Congress is considering its latest proposal to give the President something resembling a "line-item veto," the power to sign only part of a spending bill into law. Technically, this proposal is not a true line-item veto (which has been struck down by the U.S. Supreme Court as unconstitutional) but rather allows the President to withhold funds appropriated under a particular provision of a spending bill for 180 days and requires Congress to vote to approve or reject the rescission. Causing some controversy among legislators of both parties, the President's proposal would allow him or her to continue to withhold the funds for the duration of the 180-period even if Congress rejects the rescission. Currently, the President can only withhold funds for 45 days and Congress is not required to vote on a requested rescission. The proposed law has been introduced in the Senate by Majority Leader Bill Frist (R-TN) and in the House by Representative Paul Ryan (R-WI). In its current form it could be used to force Congress to cut back expansions in entitlement programs or to force the defunding of entire discretionary programs, including the 91 discretionary programs the President proposed to eliminate in his last budget proposal.

Most alarming from the perspective of fiscal sanity is that tax breaks targeted towards the rich or towards a very narrow group of people cannot be targeted for elimination by the President under the bill. Representative Ryan recently told an audience at the Heritage Foundation, "The goal of this is not to change tax policy to go after tax pork." Apparently he has an extremely narrow view of what constitutes "tax pork." Under his bill, the President can only hold up a tax provision and request its elimination if 1) the tax breaks will benefit 100 or fewer people and 2) the tax break is not targeted towards people in the same line of business or owning the same type of property.

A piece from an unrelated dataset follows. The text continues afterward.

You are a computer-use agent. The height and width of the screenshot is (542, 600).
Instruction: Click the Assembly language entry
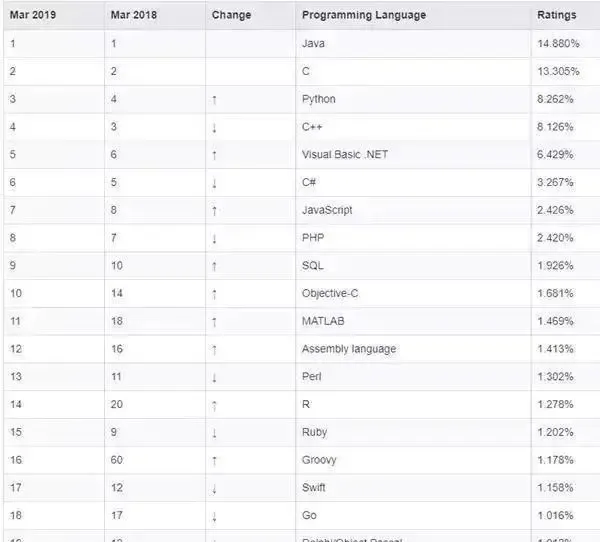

In effect, Congress can pass any type of tax break that benefits 101 people, or a tax break that benefits 4 people in the same industry or who own the same type of property, and the President will have no power to strip the provision from the larger bill that contains it. The President will, however, be allowed to strip, say, all Head Start funding for 180 days even if Congress then votes to reject such a rescission.

Even the White House's usual allies are balking. Judd Gregg (R-NH), chairman of the Senate Budget Committee which will mark up the bill, said the proposal as drafted is a "'poke a stick in the eye of Congress' bill." For once we'd have to agree with him.